A HISTORY OF WESTERN PHILOSOPHY

Bertrand Russell

George Allen & Unwin limited, 1961; rebound in half red morocco, with sage title and author, and floral boards.

Spinoza (1632-77) is the noblest and most lovable of the great philosophers.

Bertrand Russell may not have been a very pleasant man, but he was very, very bright, and he could expound difficult concepts in a way that even those who are not experts or who have not been exposed to philosophy at university can understand.  This book is in my view a classic of that kind of exposition.  I have used it as a reference book for nearly fifty years, but recently I read it for the first time from cover to cover.  I wish other scholars would use it as a model of the kind of book that can be read by the general reader.  When asked about his style once, Russell said that it should be a mixture of the prose of Milton and a Baedeker Guide.  That was very good advice.

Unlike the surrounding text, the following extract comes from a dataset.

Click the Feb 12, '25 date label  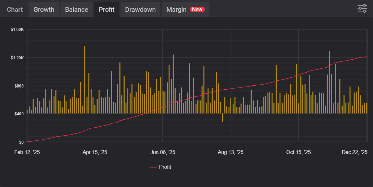click(x=27, y=152)

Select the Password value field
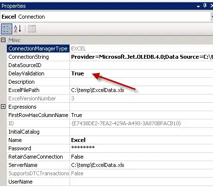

The book is large.  Its 800 pages, with a very full index, cover the ambit from the beginnings of Greek civilization to the time at which Russell wrote.  The book may therefore serve as a very good introduction to the history of the West because Russell never hesitates to put his subject in a wider political or social context.  Here, for example, are two passages on the relative claims of ancient Greece and Rome.

These [Greek] cities, as the future showed, had no great capacity for withstanding foreign conquest, but by an extraordinary stroke of good fortune their conquerors, Macedonian and Roman, were Philhellenes [admirers of Greeks], and did not destroy what they had conquered, as Xerxes or Carthage would have done.  The fact that we are acquainted with what was done by the Greeks in art and literature and philosophy and science is due to the stability introduced by Western conquerors who had the good sense to admire the civilisation which they governed but did their utmost to preserve.

The Greeks were immeasurably their superiors in many ways: in manufacture, and in the technique of agriculture; in the kinds of knowledge that are necessary for a good official; in conversation and the art of enjoying life; in art and literature and philosophy.  The only things in which the Romans were superior were military tactics and social cohesion.  The relation of the Romans to the Greeks was something like that of the Prussians to the French in 1814 and 1815; but the latter was temporary, whereas the other lasted for a long time.

I have probably spent more time reading this book than any other non-fiction book on the shelf.  It has been beautifully rebound, and it is a pleasure to both hold and read.  I just fear that if I start picking out slabs to quote, I may not serve the cause of getting it read.  It does if nothing else show the danger of judging a book by its author.